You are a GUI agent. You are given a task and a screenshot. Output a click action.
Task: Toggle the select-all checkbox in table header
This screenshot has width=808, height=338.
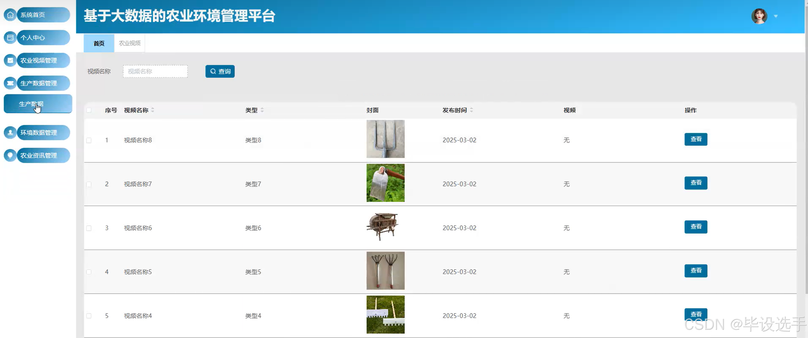click(x=89, y=110)
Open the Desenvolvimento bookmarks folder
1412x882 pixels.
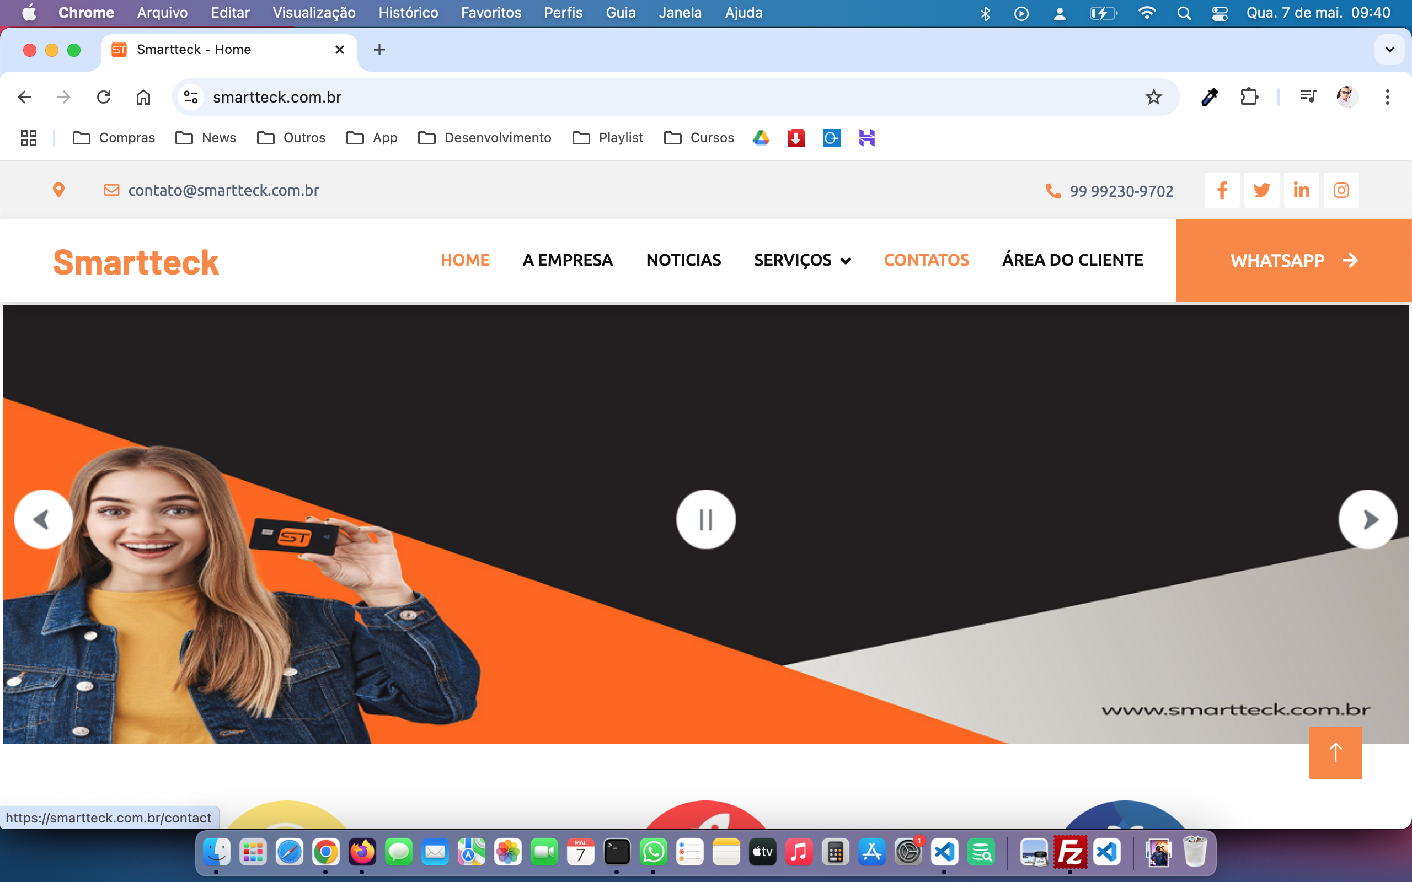(485, 138)
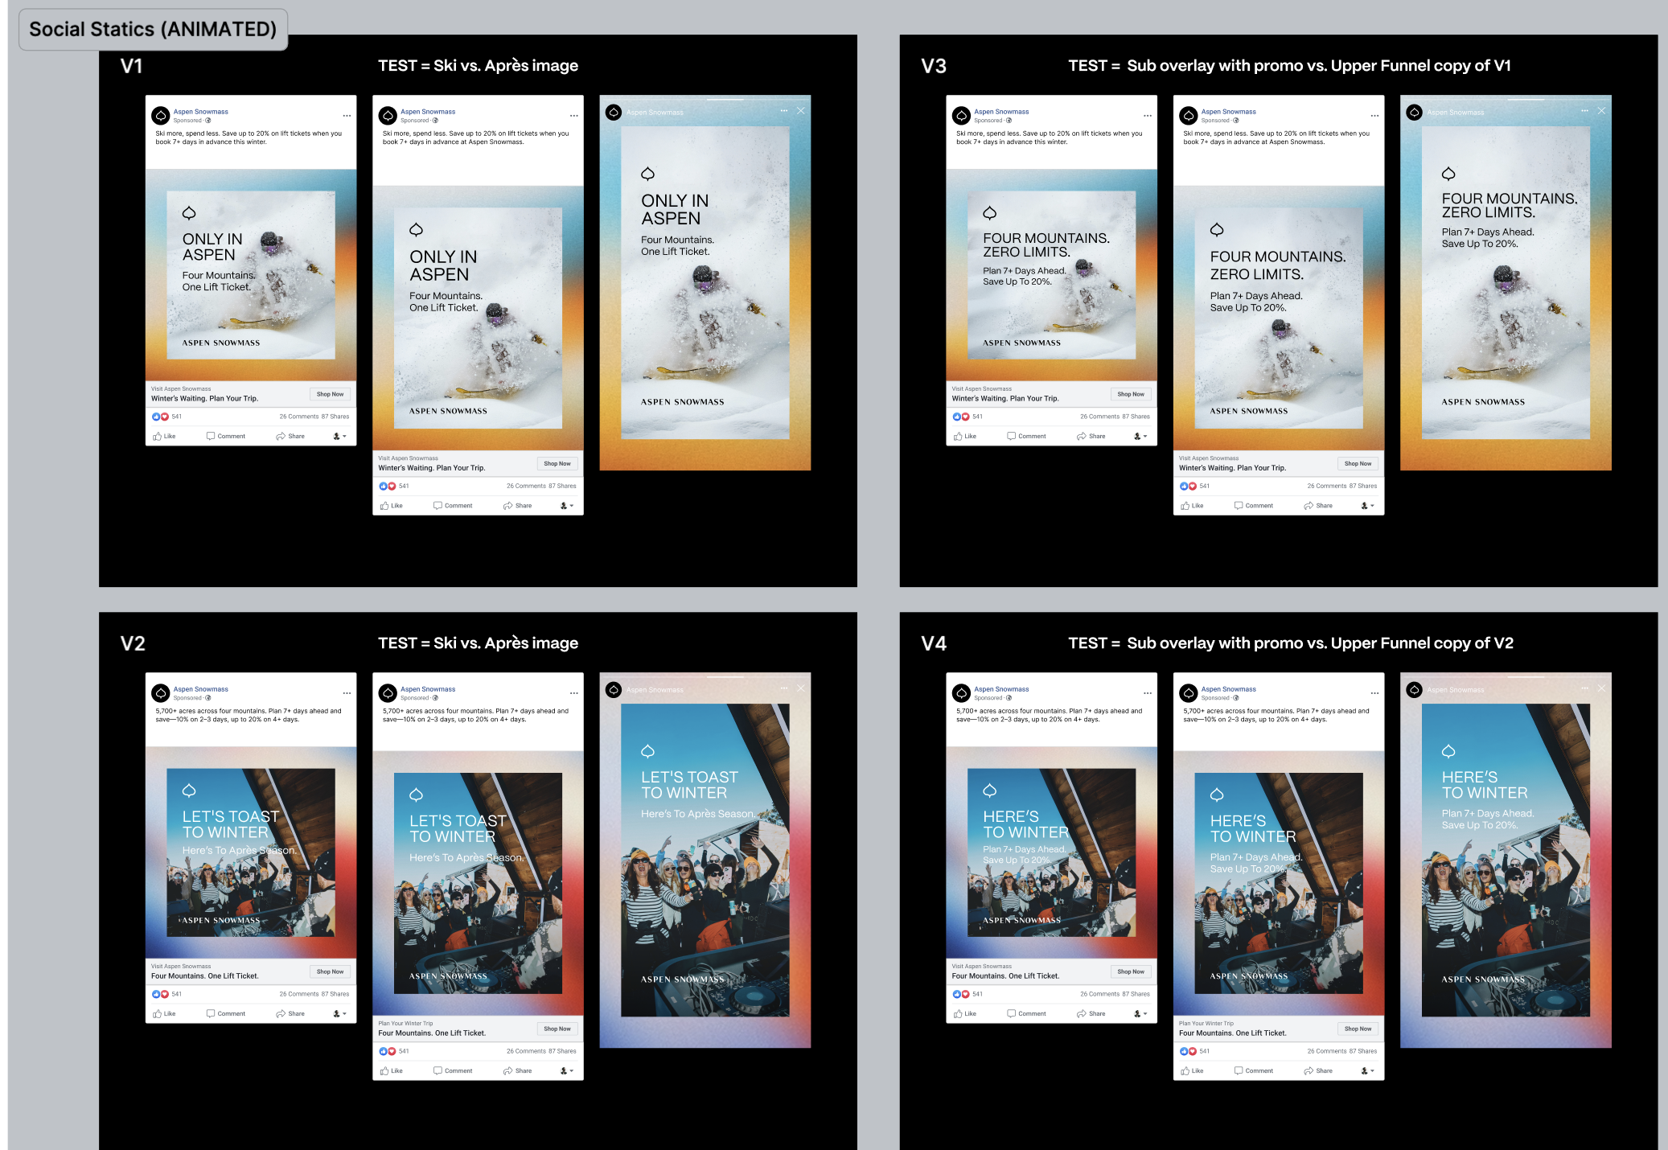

- - - - -

Task directions ▸
The answer must be an exact copy of every record above, minus the pictures.

Final answer ▸
You are a GUI agent. You are given a task and a screenshot. Output a click action.
Task: Toggle the select-all checkbox in table header
This screenshot has width=808, height=338.
click(x=89, y=110)
Open the Desenvolvimento bookmarks folder
1412x882 pixels.
(485, 138)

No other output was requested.